Mais, au-delà de Saint-Loup, deux autres personnages vont connaître un cheminement proche mais sensiblement différent de celui de Saint-Loup. Ces personnages, ce sont Robin, l'apprenti de l'Apothicaire, et Aalis, une jeune fille que les vicissitudes de l'existence ont poussé à l'errance.

Robin, fils de paysan, affiche des dispositions intellectuelles particulières que, sans la perspicacité de Saint-Loup, il n'aurait sans doute jamais eu l'occasion d'exprimer. Il aurait dû se contenter d'une vie aux champs ou de service pour lequel il n'a ni goût ni don. La rencontre avec Saint-Loup va lui ouvrir de nouvelles perspectives mais sans l'aventure dans laquelle il va choisir de s'élancer corps et âme à la suite de son maître, peut-être n'aurait-il jamais découvert sa voie, ou en tout cas, dans un temps bien plus long.

Aalis, elle, doit fuir sa vie de fille de drapiers à Béziers. Oh, elle rêvait de quitter cette vie qui ne lui plaisait pas, c'est vrai, mais les circonstances vont la forcer à quitter sa ville natale et la jeter dans une grande précarité.

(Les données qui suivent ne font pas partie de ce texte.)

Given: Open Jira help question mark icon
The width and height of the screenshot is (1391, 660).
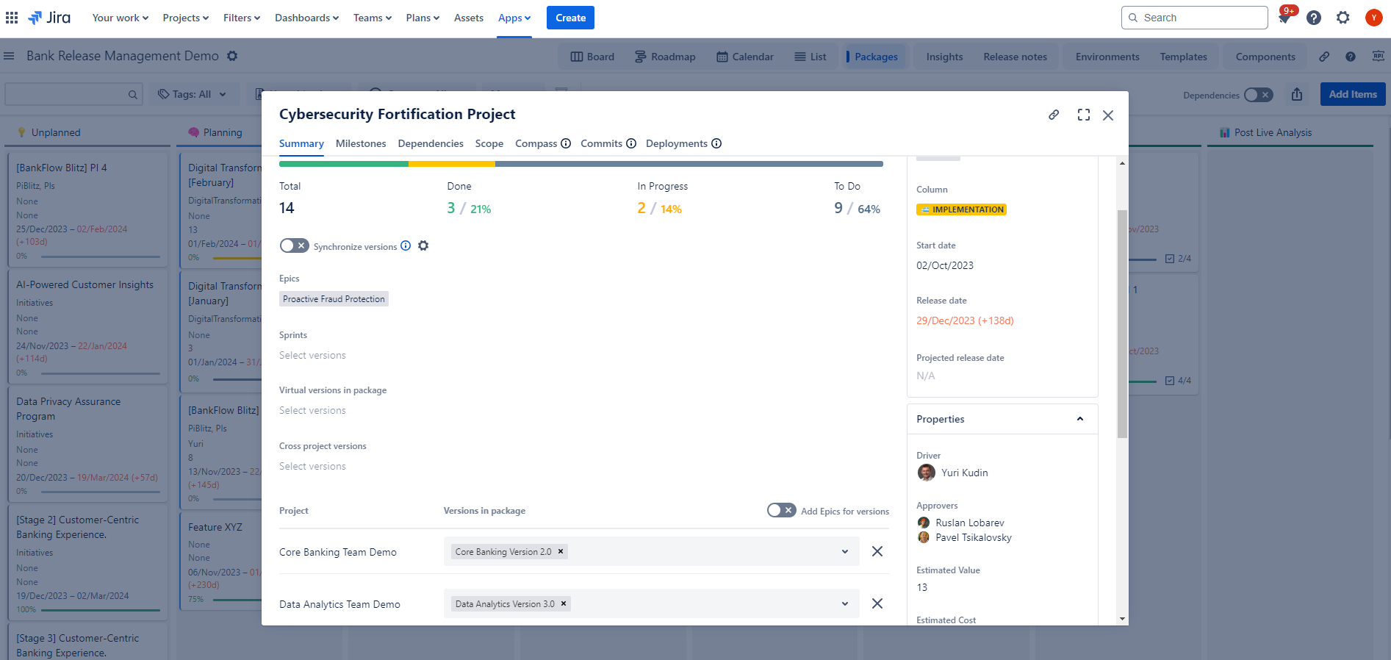Looking at the screenshot, I should pos(1314,18).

Son seul moteur, à cet instant, est le but qu'elle s'est fixée. Ce but, c'est sa rédemption, son unique moyen de prendre un nouveau départ et de laisser derrière elle sa culpabilité. Sauf que ce but, elle ne pourra l'atteindre... Sans doute cet échec aurait-il sonné le glas de l'existence d'Aalis, sans la rencontre avec Saint-Loup et Robin. Là encore, l'Apothicaire va lui redonner des perspectives et cette nouvelle vie qu'elle n'espérait plus.

Dans la foulée de Saint-Loup, ces deux-là vont s'accomplir, s'ouvrir une existence à laquelle ils ne pouvaient même rêver quelques semaines ou mois plus tôt.

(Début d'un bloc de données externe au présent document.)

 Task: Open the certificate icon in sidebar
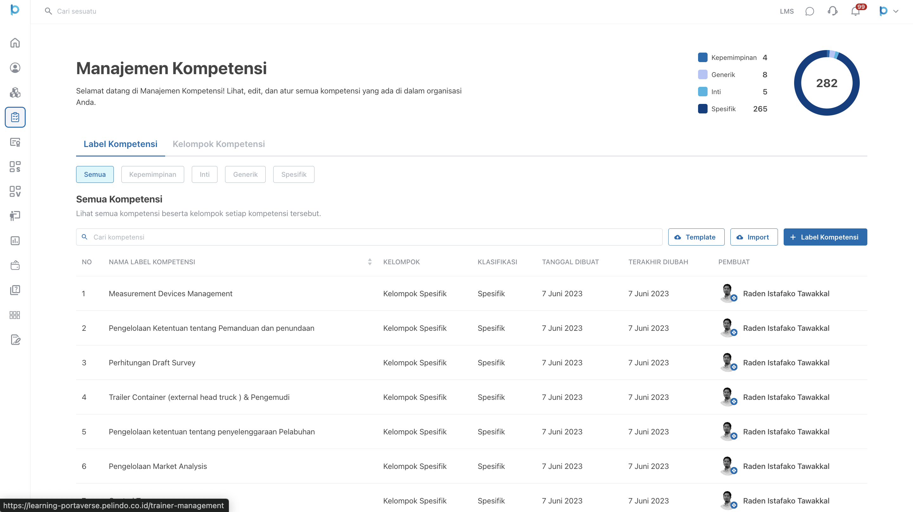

Saint-Loup, lui, va devoir modifier considérablement sa vision du monde car chaque étape de son odyssée va affaiblir les certitudes de cet homme si sûr de lui qui va découvrir non plus le doute physique mais le doute métaphysique.

Loevenbruck replace l'individu au centre de tout, au-delà du divin et du matériel. Son récit se déroule certes en 1313, mais ses problématiques sont très actuelles et c'est aussi de nous qu'il parle dans ce roman. Car, en notre siècle aussi, intégrismes et progrès débridé nous guettent toujours...

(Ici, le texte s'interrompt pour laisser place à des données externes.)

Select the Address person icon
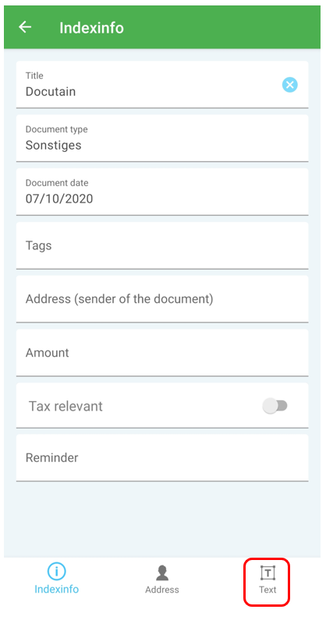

Les parallèles et les clins d'oeil à l'Histoire plus contemporaine sont nombreux, avec, à chaque fois une réflexion à la clef. En cela, "l'Apothicaire" est un vrai et bon roman historique, puisqu'en nous parlant du passé, c'est notre présent qu'il éclaire.

Et le facétieux Henri n'oublie pas de glisser par-ci, par-là quelques références à l'une de ses idoles : Georges Brassens, des références bien amenées et bien placées dans le récit. Sans doute, sur le chemin de Béziers a-t-il fait un détour par Sète pour lui rendre visite...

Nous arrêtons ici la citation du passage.